Let us use the approximate formula first (Equation 1.44):
t= (sample correlation-0)/(1/sqrt(N))=0.0252561/(1/sqrt(500))=0.5647 (answer (d))
Now let us use the exact formula (Equation 1.43)
t=(sample correlation-0)/[sqrt(1-correlation^2)*(1/sqrt(N-2))]=0.0252561/[sqrt(1-0.0252561^2)(1/sqrt(498))]=0.5638 (answer (d))
- Q30 Interesting. I showed this picture of NZX relative spreads during the trading day in my classes in 2019 and 2020. The PPMCC is for linear relationships. The relationship has been described as U-shaped. So, that is not linear. So, the PPMCC is not going to capture the full relationship. The SROCC is for monotonic relationships. That is, relationships of a mono (i.e., single) tone (i.e., manner). The SROCC is for generally increasing or generally decreasing relationships. The relationship has been described as U-shaped. So, that is not a single manner. It is neither generally increasing, nor generally decreasing. So, the SROCC is not appropriate either. What you really need to do is fit something like a parabola to it, and then use non-linear least squares to see how good the fit is. This is not something we have talked about.
- Q31 See also Q40 and Q125. The ratio of variances is an F-test, as long as the samples (and thus their variances) are independent, and the underlying data are independent and identically normally distributed. We looked at the F-test on p. 59 (constructive demonstration applying very generally), on p. 63 (relationships between distributions summarizing the previous), p. 103 (specific construction corresponding to this question, following on from part of the t-test construction).

◆ ◆ ◆ ◆ ◆

STATED TASK: In the statistics Q&A notes, why is the SROCC judged unsuitable for the intraday NZX relative spreads? Answer in one to three sentences. The data that comes next has no role in this exercise.

GIVEN MATERIAL:
◆ ◆ ◆ ◆ ◆

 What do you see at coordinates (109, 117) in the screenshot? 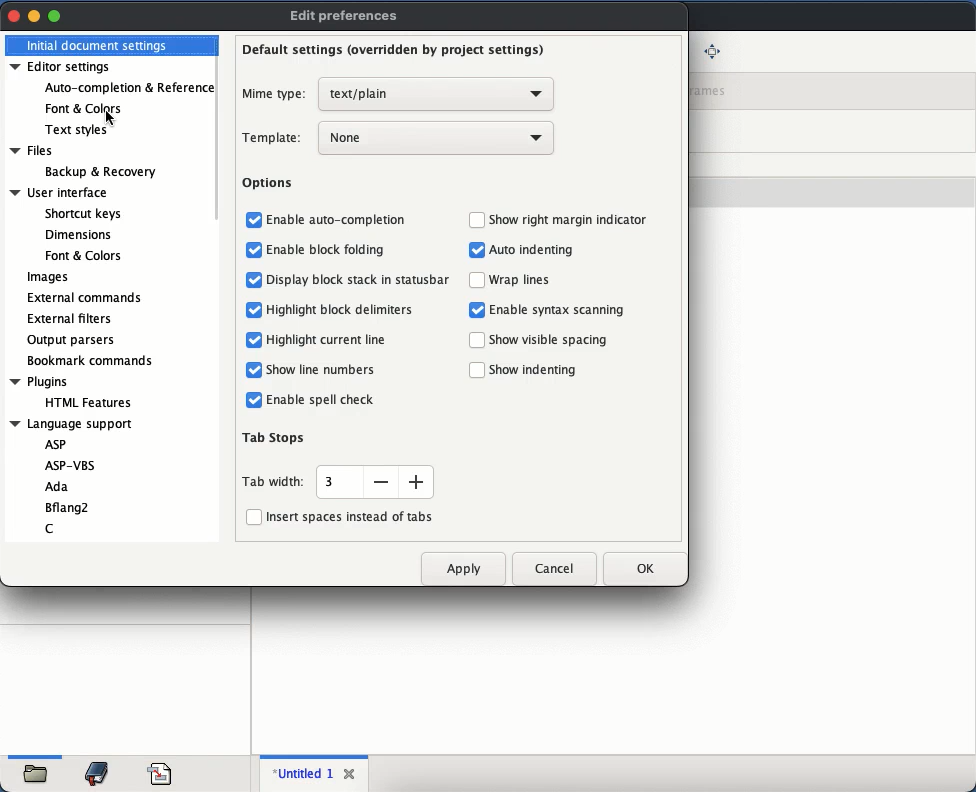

◆ ◆ ◆ ◆ ◆

RESULT OF THE EXERCISE: The SROCC is meant for monotonic relationships, which generally increase or generally decrease. The NZX relative spread relationship is described as U-shaped, so it does neither and does not follow a single manner.